The narrative is essentially a two-hander where the main characters are confined to a confessional booth, and its fulcrum involves a powerful secret strong enough to question the self-conception of its main character, not to mention up-end his life if the secret should get out.

The performances and writing dictate the aesthetic approach of the film, which uses nimble editing and well-composed shots that capture both words and reactions. Viewers will be hard-pressed to notice the visual limitations of setting -- and indeed, the close quarters emphasizes both the intimate conflict between the two, as well as their separateness from one another.
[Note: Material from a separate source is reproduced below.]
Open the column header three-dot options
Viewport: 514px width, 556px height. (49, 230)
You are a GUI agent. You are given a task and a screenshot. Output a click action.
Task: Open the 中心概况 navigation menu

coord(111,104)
Though relatively small in scale, the film is able to achieve a masterful dynamism, thanks to excellently crafted writing, which is brought to life by terrific performances that grapple with both the sensitive emotional dilemmas of the characters and the weighty subjects of morality, ethics and self-scrutiny. The storytelling lays out beautifully calibrated and paced emotional beats that subtly form the groundwork for an eventual powerful detonation.

Actors Phelim Drew and Francis Magee play the priest and his supplicant respectively, both offering performances that achieve subtle yet rich character arcs over the film's fifteen minutes. Michael's secrets are laid bare, and their personal impact upon Fr. William form the backbone of a story that shakes him out of what can be seen as his moral complacency. He is forced to reckon and account for his own human mistakes and limitations, especially when its consequences are so potentially devastating.

BLESS ME FATHER is well-crafted, engaging and compelling, and it's also a prime example of the power of words as the basis of human drama. The dialogue is heightened here, but still with an ear towards social realism and psychological nuance. Words -- both spoken and unspoken -- have powerful consequences in the world of the film, and both William and Michael use their words to provoke, cajole, shame and wound one another. By the film's end, it's unclear who has won, perhaps -- but we understand that much has been lost, with such a resonant, devastating impact that it renders viewers as speechless as the priest himself.